Unterschiedliche Zielsetzungen

Treffen mit Vertretern der Bürgerinitiative „Rettet den Eichwald“

Müllheim, 6.2.2019 – Am Montag, den 4. Februar trafen sich Verwaltungsspitze und Vertreter der Forstbehörde mit den Vertretern der Bürgerinitiative „Rettet den Eichwald“: Dabei ging es vorranging darum, sowohl den Sachstand als auch die verschiedenen Standpunkte zu erörtern. Der Bürgerinitiative werden im Nachgang zu dem Gespräch nun noch alle angeforderten und für das Thema relevanten Zahlen, Daten und Unterlagen zusammengestellt.

Als Fazit hat die Stadtverwaltung aus dieser Sitzung mitgenommen, dass es unterschiedliche Zielsetzungen in Bezug auf die Zukunft des Eichwaldes gibt:

Die Bürgerinitiative möchte den Eichwald vorrangig als Erholungswald erhalten, das Waldbild möglichst unangetastet so belassen, Pflege und Bewirtschaftung auf ein Minimum beschränken.
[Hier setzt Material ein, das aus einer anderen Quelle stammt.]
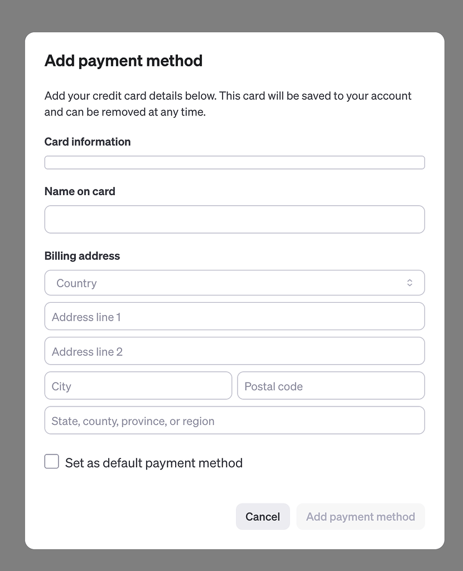Viewport: 463px width, 571px height.
Task: Click the Billing address section header
Action: [x=82, y=255]
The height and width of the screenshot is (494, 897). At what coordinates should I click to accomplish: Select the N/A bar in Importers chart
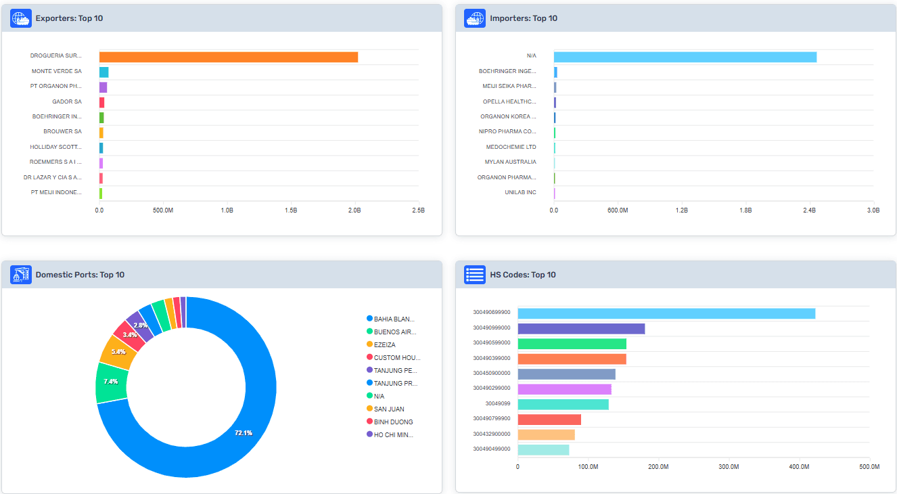[685, 57]
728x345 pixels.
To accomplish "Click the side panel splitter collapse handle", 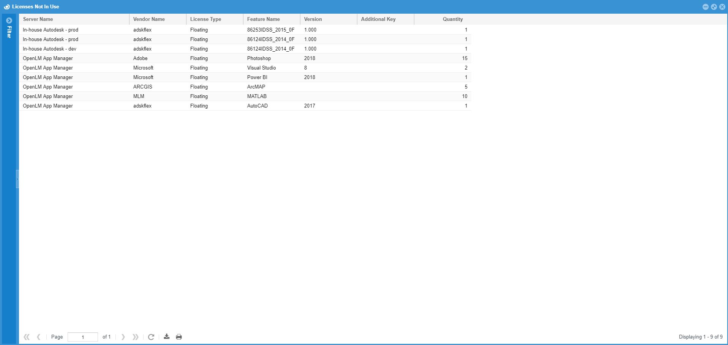I will click(17, 179).
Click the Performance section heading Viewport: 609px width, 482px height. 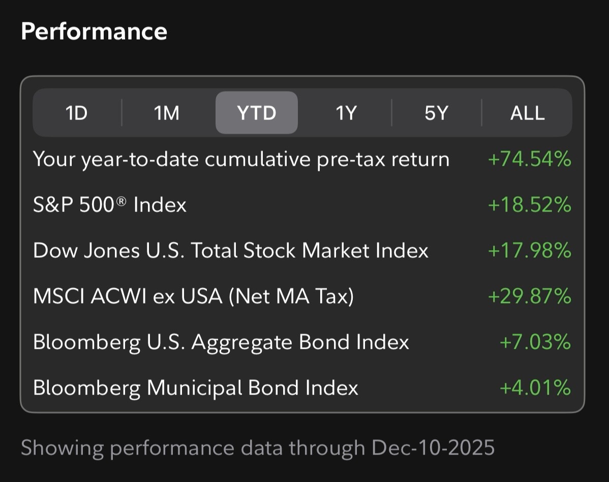[x=94, y=31]
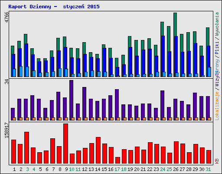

Die Stadt Müllheim hat sich dagegen dem Ziel verpflichtet, den Eichwald tatsächlich noch als Eichenwald auch für die nachfolgenden Generationen zu erhalten, in all seiner kulturellen, ökologischen und ökonomischen Bedeutung für die Stadt und die Bürgerinnen und Bürger. Dafür hat der Gemeinderat der Stadt Müllheim vor zwei Jahren mit dem Forsteinrichtungswerk ein nachhaltiges, in sich schlüssiges forstfachliches Konzept beschlossen. Dieses fußt auf den besten, je verfügbaren Informationen über den Eichwald aus den Ergebnissen der Betriebsinventur und der anerkannten Waldbauverfahren, gepaart mit dem langjährigen Expertenwissen unserer Förster.

Am 20. Februar werden das Forsteinrichtungswerk und die aktuellen Maßnahmen noch einmal in öffentlicher Sitzung im Gemeinderat erläutert und es wird ein Sachstandsbericht gegeben.
Beginn ist um 18 Uhr, Ort: Müllheimer Rathaus, Sitzungssaal, 4. OG.